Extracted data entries
● ● ●

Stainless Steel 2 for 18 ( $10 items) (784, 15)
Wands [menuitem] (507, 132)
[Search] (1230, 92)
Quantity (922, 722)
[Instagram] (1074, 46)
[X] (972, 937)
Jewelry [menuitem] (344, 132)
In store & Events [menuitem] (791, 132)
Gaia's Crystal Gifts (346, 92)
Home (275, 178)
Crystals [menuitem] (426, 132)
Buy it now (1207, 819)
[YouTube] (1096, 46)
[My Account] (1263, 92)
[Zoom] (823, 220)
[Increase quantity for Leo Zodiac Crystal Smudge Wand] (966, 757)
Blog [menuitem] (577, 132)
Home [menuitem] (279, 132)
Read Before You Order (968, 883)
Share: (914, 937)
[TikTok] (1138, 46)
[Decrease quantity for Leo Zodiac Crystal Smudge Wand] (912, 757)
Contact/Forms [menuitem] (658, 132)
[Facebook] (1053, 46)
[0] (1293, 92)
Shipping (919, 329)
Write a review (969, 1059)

● ● ●

*Instructions for the task*.
Only the lines from the one bearing "Buy it now (1207, 819)" through the end of the entries above belong in the answer, each one exactly as given.

*Response*.
Buy it now (1207, 819)
[YouTube] (1096, 46)
[My Account] (1263, 92)
[Zoom] (823, 220)
[Increase quantity for Leo Zodiac Crystal Smudge Wand] (966, 757)
Blog [menuitem] (577, 132)
Home [menuitem] (279, 132)
Read Before You Order (968, 883)
Share: (914, 937)
[TikTok] (1138, 46)
[Decrease quantity for Leo Zodiac Crystal Smudge Wand] (912, 757)
Contact/Forms [menuitem] (658, 132)
[Facebook] (1053, 46)
[0] (1293, 92)
Shipping (919, 329)
Write a review (969, 1059)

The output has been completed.